Auch Thomas Koster (29) aus dem thurgauischen Eschlikon merkte schon früh, dass er langsamer liest als andere und sich oft nicht erinnern kann, was er gerade gelesen hat. In der Schule habe er oft sehr lange für Leseaufgaben gebraucht, und sich jeden Satz selbst laut vorgelesen, um sich an den Inhalt zu erinnern. Dies macht er auch heute noch so.

«Wenn ich einen längeren Text oder eine Seite in einem Buch lesen muss, habe ich am Ende oft vergessen, was ich gerade gelesen habe.» Dass er deshalb Sachen oft zwei- oder dreimal lesen müsse, sei zwar mühsam, und im Deutsch habe er nie gute Noten erzielt, doch es habe immer irgendwie gereicht.

Nur seine besten Freunde wüssten von seiner Leseschwäche.
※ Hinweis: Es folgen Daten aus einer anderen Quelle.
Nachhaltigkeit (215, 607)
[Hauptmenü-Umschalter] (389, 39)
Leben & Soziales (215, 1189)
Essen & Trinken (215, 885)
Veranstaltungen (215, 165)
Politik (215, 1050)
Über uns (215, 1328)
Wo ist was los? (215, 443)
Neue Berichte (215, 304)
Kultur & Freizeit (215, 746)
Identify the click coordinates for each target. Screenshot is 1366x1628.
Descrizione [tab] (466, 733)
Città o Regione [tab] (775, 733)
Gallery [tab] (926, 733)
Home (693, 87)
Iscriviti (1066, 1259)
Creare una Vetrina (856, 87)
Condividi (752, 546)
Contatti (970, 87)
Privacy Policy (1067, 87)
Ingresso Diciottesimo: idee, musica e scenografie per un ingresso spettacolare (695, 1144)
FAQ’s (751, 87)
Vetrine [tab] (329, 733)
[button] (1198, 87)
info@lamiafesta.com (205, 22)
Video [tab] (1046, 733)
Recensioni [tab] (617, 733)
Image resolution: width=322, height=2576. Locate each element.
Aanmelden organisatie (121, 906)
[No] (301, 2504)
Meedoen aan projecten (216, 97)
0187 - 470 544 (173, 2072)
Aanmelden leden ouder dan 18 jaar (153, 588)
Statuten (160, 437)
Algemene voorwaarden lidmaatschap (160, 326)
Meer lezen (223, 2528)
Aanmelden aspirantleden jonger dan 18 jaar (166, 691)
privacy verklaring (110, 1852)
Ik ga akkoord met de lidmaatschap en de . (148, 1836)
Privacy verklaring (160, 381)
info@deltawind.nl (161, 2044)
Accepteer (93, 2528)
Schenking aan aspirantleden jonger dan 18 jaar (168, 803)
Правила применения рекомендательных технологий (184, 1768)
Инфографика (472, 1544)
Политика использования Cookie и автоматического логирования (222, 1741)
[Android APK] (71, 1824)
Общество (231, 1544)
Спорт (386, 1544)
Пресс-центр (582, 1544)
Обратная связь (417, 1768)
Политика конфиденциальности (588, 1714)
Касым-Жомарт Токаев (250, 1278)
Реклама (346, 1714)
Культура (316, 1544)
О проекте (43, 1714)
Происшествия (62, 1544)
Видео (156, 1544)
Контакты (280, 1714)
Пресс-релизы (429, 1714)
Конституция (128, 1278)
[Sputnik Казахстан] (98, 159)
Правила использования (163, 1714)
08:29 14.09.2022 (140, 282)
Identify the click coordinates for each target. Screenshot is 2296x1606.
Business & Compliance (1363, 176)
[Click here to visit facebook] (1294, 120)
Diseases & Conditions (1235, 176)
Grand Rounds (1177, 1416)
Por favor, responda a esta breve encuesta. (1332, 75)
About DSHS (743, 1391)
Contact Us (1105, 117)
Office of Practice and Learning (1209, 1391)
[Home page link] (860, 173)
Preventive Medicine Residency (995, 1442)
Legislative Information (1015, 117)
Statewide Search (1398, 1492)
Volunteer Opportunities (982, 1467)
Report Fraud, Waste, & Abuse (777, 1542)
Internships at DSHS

Koster arbeitet im technischen Dienst, muss dort oft Formulare ausfüllen. «Ich lerne dann einfach auswendig, was ich wo eintragen muss. Zum Glück kennt man sich mit der Zeit aus.» Bücher oder Zeitungen nimmt er praktisch nie in die Hand. «Ich lese nur, wenn ich unbedingt muss.»